So, General Hayden, there is no absence of clarity on this point whatsoever. To the contrary, you’re working hard to introduce ambiguity (that’s the theme of your talk, after all: don’t shine any searchlights in our shadows). The “enhanced techniques” are clearly unlawful, their use constitutes a felony. True Alberto Gonzales wouldn’t prosecute them. But he’ll be gone this week, and with time we will have a chief law enforcement officer actually committed to law enforcement. There is no meaningful difference of opinion on this. David Addington is not really a lawyer. He is a political hack. Here’s a more meaningful test for you: Would Robert Jackson have prosecuted someone for using these techniques on one of our intelligence operatives in World War II? The answer with respect to the “enhanced interrogation techniques” of which you’re so fond is clear (indeed, it’s historically documented). There isn’t any ambiguity, actually.
But Hayden seems to be reading from one of those index cards for which Addington is so famous. “In Hamdan, the Supreme Court extended the Geneva Conventions to unlawful combatants.” Wrong. The Geneva Conventions always applied to unlawful combatants, and that was fully and consistently the view of the military lawyers. The Supreme Court changed nothing. “I don’t know what Common Article 3 means,” he said three times. I think most observers would call that willful ignorance, which does not constitute a defense. But it’s disingenuous. The Administration’s problem is not ambiguity of Common Article 3, it is rather that its rules are clear enough and they outlaw the “enhanced interrogation techniques.” Hayden would only need to confer with his military lawyer colleagues who have written and spoken on this at length. Or look at the prosecutions at the end of World War II, in which interrogators were prosecuted, and some executed, for using just these techniques. The answers Hayden gave are unworthy of a person holding an important office in a government agency.
So what do we say about Hayden’s “commitment to uphold the law”? If the objective of his talk was to prove that, he flunked. His evasive and false answers provide evidence of an intention to subvert the law. And that in turn means that scrutiny and inquiry into what he is up to needs to be ratcheted up.
Likewise look at how Hayden deals with the two very well formulated questions concerning extraordinary renditions at the end. He was asked: why, if we’re such good interrogators, do we render prisoners to states known to torture, where our former prisoners are tortured? And then he is asked by a well-respected journalist turned human rights activist who has actually researched the renditions to Russia, how the CIA could render prisoners to Russia when we know they will be tortured, and they are in fact tortured? Hayden actually produces a correct statement of the legal standard. And he then proceeds to interpret it in a fashion that would only please Mephistopheles. As long as we have assurances, everything is fine, he says. Even in cases when we fully understand and know they will be tortured. Hayden is operating in the twilight world of David Addington in which law is nothing more than a series of semantic games, tweek a word here or there–give it some audacious and secret meaning–and you can call anything legal. Even torture. Others have tried that game in human history. But not, before the arrival of Team Bush, the United States.

(WORKING DATA)
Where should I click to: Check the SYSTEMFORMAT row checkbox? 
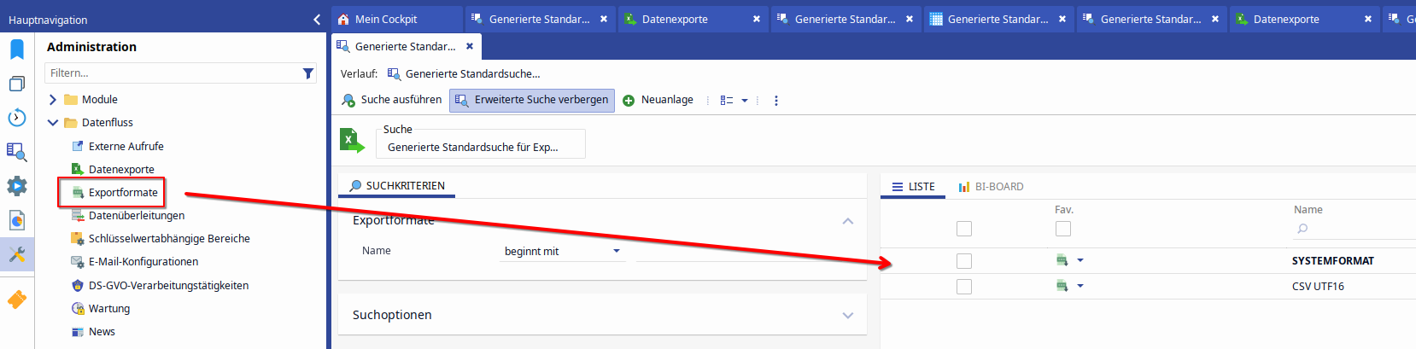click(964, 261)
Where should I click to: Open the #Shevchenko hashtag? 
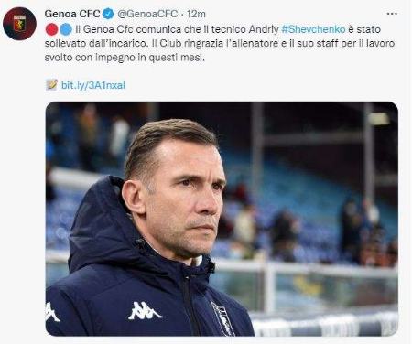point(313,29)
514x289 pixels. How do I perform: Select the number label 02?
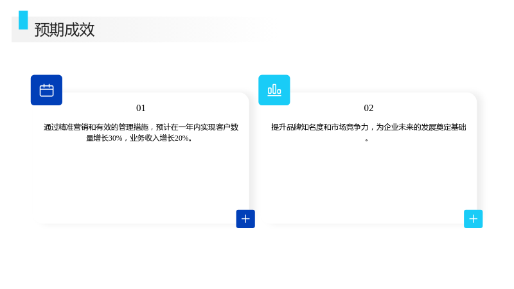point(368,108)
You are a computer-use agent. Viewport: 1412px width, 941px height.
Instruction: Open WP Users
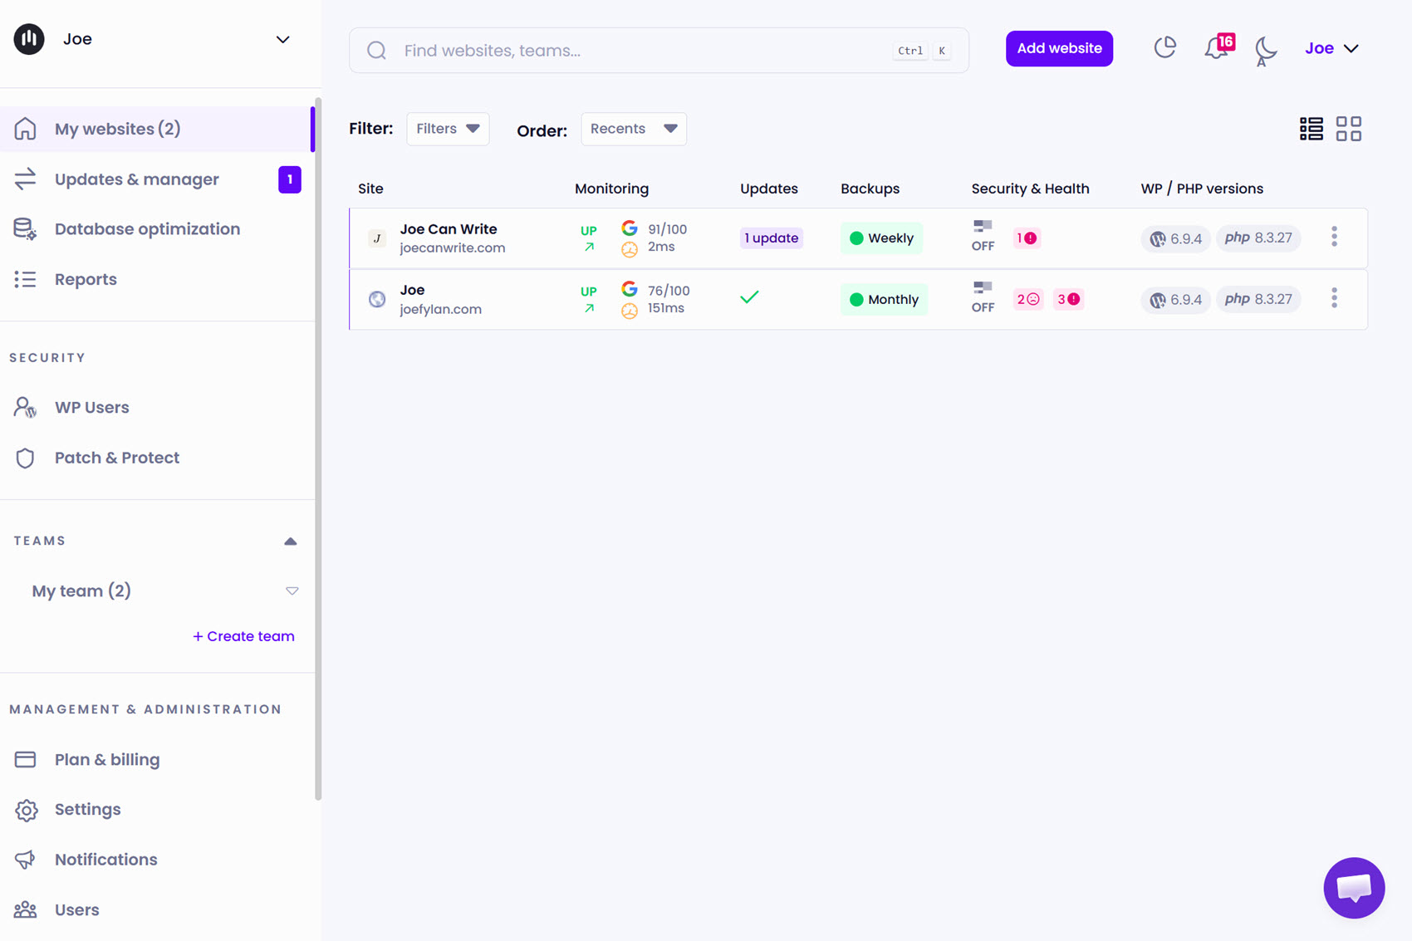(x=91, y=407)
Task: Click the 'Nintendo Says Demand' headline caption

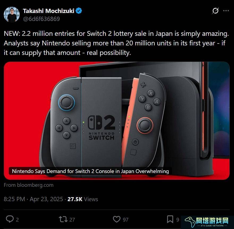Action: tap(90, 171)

--

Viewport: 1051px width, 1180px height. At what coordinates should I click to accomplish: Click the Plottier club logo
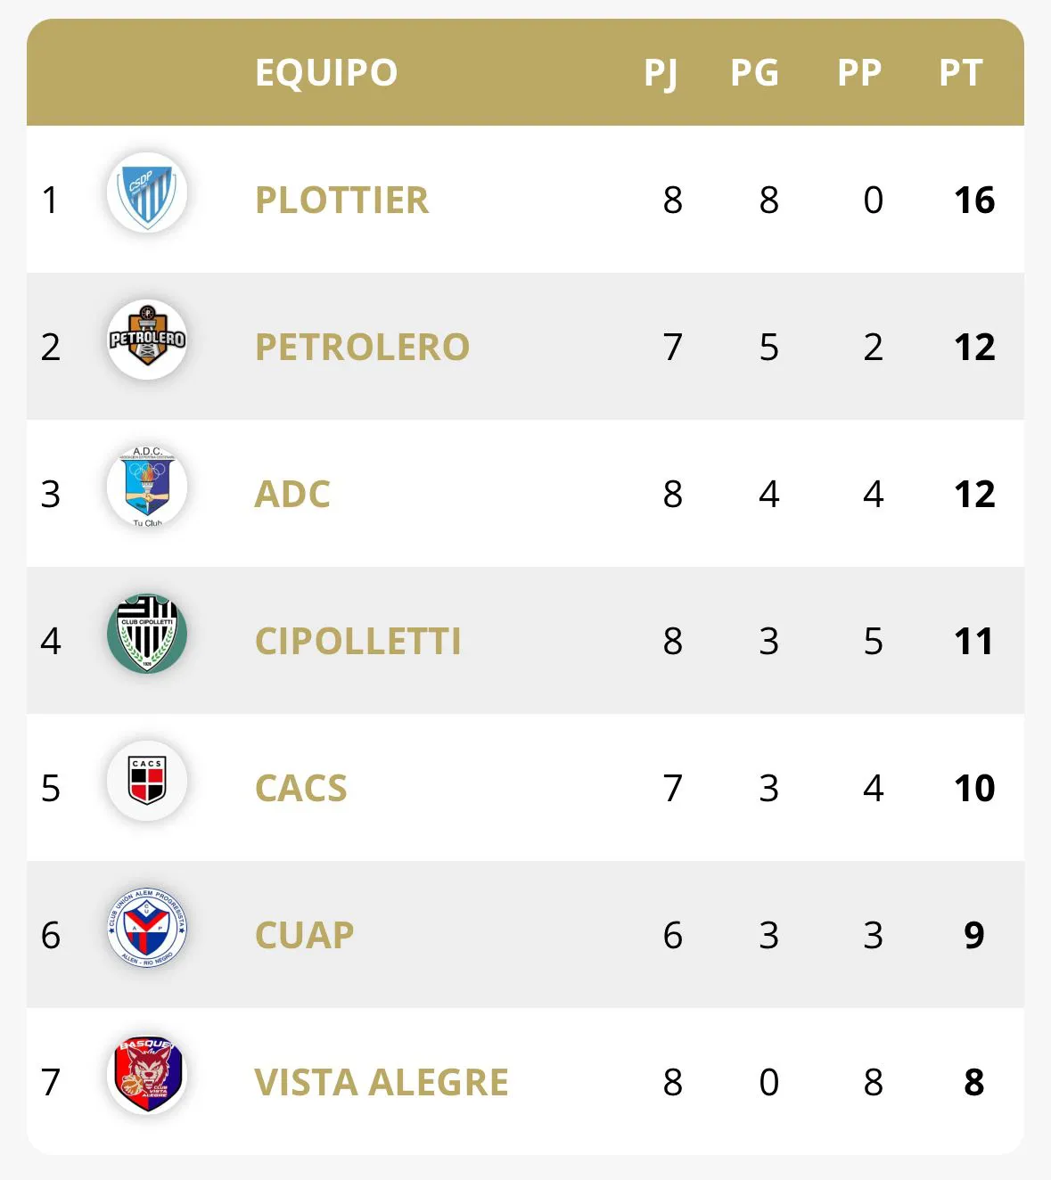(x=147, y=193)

--

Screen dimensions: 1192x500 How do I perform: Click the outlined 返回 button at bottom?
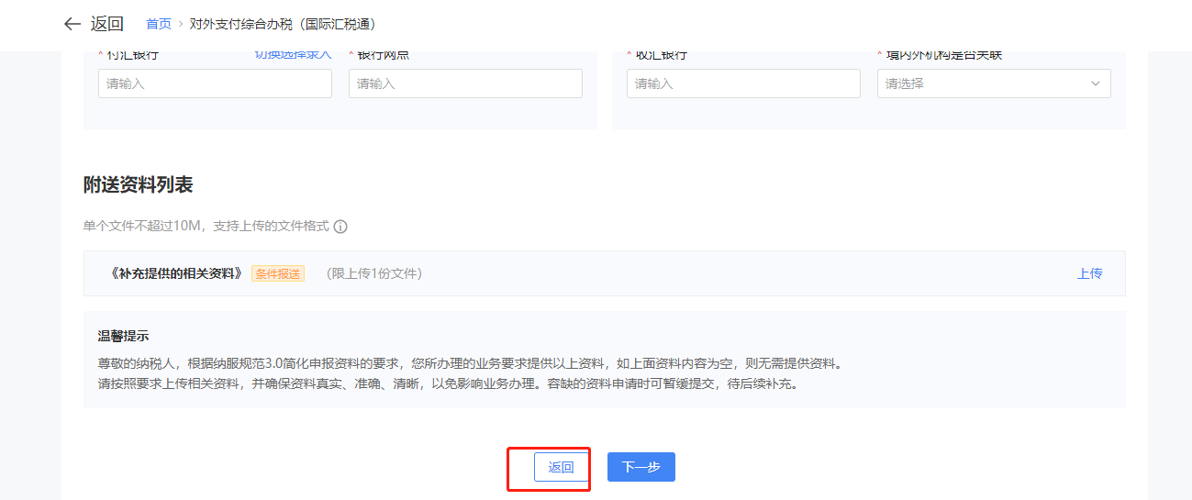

(TASKS)
[1] In the commentary on Hayden's talk, how many times did Hayden say "I don't know what Common Article 3 means"?
[2] In the rows, replace "hashtag" with "topic tag" in everything from the line containing "Where should I click to: Check" down to the line containing "point(368,108)", and reproduce those lines with nothing else changed. Leave the pictures out.

(RESPONSES PER TASK)
[1] Three times.

[2]
Where should I click to: Check the SYSTEMFORMAT row checkbox? 
click(964, 261)
Where should I click to: Open the #Shevchenko topic tag? 
point(313,29)
514x289 pixels. How do I perform: Select the number label 02?
point(368,108)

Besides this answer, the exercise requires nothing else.